__Stored data__

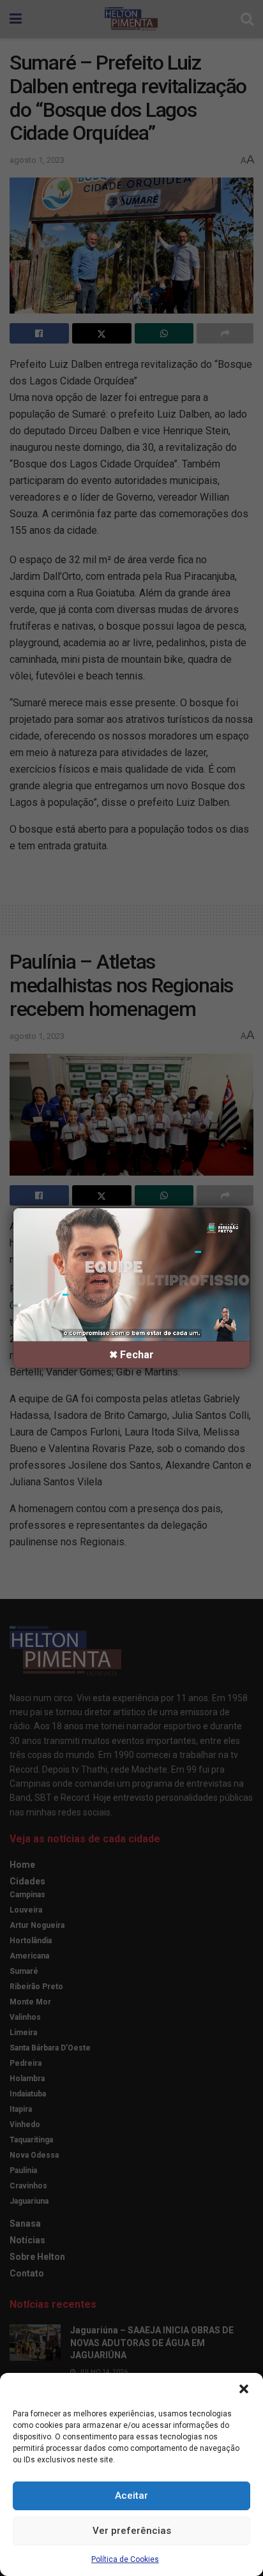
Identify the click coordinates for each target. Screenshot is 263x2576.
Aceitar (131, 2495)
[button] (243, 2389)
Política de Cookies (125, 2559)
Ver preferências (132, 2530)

__Assigned task__
Every line above should be retyped exactly; the pictures do not belong in the copy.

__Result for this exercise__
Identify the click coordinates for each target. Screenshot is 263x2576.
Aceitar (131, 2495)
[button] (243, 2389)
Política de Cookies (125, 2559)
Ver preferências (132, 2530)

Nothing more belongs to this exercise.